After three months of development and much online hype, Wolfram Alpha, a search engine conceived by mathematician and physicist Stephen Wolfram, will launch early next week. After a pre-release demonstration of the service at Harvard Law School in late April, many pundits have already dubbed Wolfram Alpha the next “Google-killer”. Stephen Wolfram would do well to be wary.
On 31 March, in a brief entry on his blog, founder Jimmy Wales announced that he was shutting down his own crowd-sourced search engine project called Wikia Search. It was a rare setback for the founder of the popular online open encyclopedia, Wikipedia. When launched in January 2008, Wikia Search was touted as yet another Google-killer—the latest in a clutch of Internet search engines that were supposed to somehow unseat Google from Internet search-engine supremacy. Wikia Search’s “big idea” was to replicate Wikipedia’s secret—it would let users modify and re-prioritize search results to reflect real-world relevance. When enough users got on board, Wikia Search would hopefully deliver results more accurate than Google’s much-touted computer algorithms.

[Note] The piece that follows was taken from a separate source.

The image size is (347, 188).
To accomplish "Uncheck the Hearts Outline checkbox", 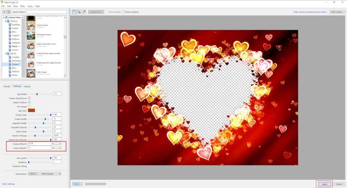I will 29,102.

Like many so-called Google-killers before it, Wikia Search tried, and eventually failed, to beat the San Francisco-based company at the search game. Ever since it launched as a student project at Stanford University and then spun off as an independent company in 1998, Google has increasingly established a monopoly on Internet search. Most estimates put Google’s current share of the global search market at 60-75%. Over the last decade, several search start-ups have tried to upstage Google.com, only to flare out when initial interest died. Along with Wikia, we profile a decade’s worth of select Google-killers, all of whom fell victim to the leader’s superlative popularity and search algorithms. Meanwhile we await Wolfram Alpha eagerly.
1. Alltheweb 1999
Alltheweb was based on Tor Egge’s doctoral thesis at the Norwegian University of Science and Technology. The site went online in 1999, and by 2002, it could boast of an even bigger website directory than Google. The engine also has a number of additional features, including clustering and customizable themes. But it never achieved significant popularity. After a number of mergers, it is now part of Yahoo.
2. Teoma 1999
Teoma used a different algorithm than Google that not only looked at how popular an Internet page was, but also the relevance of the content. Let down by a poor index of websites, the site was eventually acquired by rival search engine Ask Jeeves on 11 September 2001. The brand was finally discontinued in 2006.
3. WiseNut 2001
Launched in September 2001, WiseNut was immediately heralded as a challenge to Google. It had a sizeable database and received good reviews for automatic categorization of search results. Despite positive reviews, WiseNut struggled for a few months before it was bought out by LookSmart. A redesign and relaunch did not work, and WiseNut shut shop in September 2007.
4. Quaero 2005
Quaero was announced as a joint Franco-German project and as a viable challenge to Google’s domination. Eventually the Germans quit and now the project is an exclusive French endeavour. But with just government funding to use against Google’s massive research and development might, no one is holding their breath. Quaero was a blip on the radar in 2006 after then French president Jacques Chirac mentioned it in a couple of speeches. That moment passed quickly, the project continues, and Google remains king.
5. Wikia Search 2006
Jimmy Wales first spoke of a open-sourced competitor to Google in late 2006. Initially called Wikiasari, it would eventually be labelled Wikia Search and launch in 2008. The rest, as we have already mentioned, is history. Or lack thereof.
6. Exalead 2006
When the engine was launched in 2006, as a by-product of the Quaero initiative, founder François Bourdoncle said he would like to kill a Google or two. The search engine began with a blast and Bourdoncle proudly stated that the engine had already indexed at least eight billion websites. However, nothing much seems to have changed since then. Exalead, meanwhile, seems to have moved on to catering to corporate clients.
7. Powerset 2008
Microsoft’s next big salvo in the search engine wars could be powered by its July acquisition of Powerset, a natural language search engine where users simply type in questions. Powerset grabbed headlines last year when it let browsers test it by searching through Wikipedia content. Rumour has it that Microsoft’s new Kumo search engine could have Powerset technology in it.
8. Cuil 2008
Cuil, pronounced “cool”, made its debut in July to unprecedented media hoopla. Unfortunately for Cuil, the launch was an unmitigated disaster. The engine was slow, the results were poor and errors aplenty. And some searches unwittingly threw up completely unrelated pornographic images. Dave Burdick famously said in The Huffington Post blogpost: “This search engine is stupid.”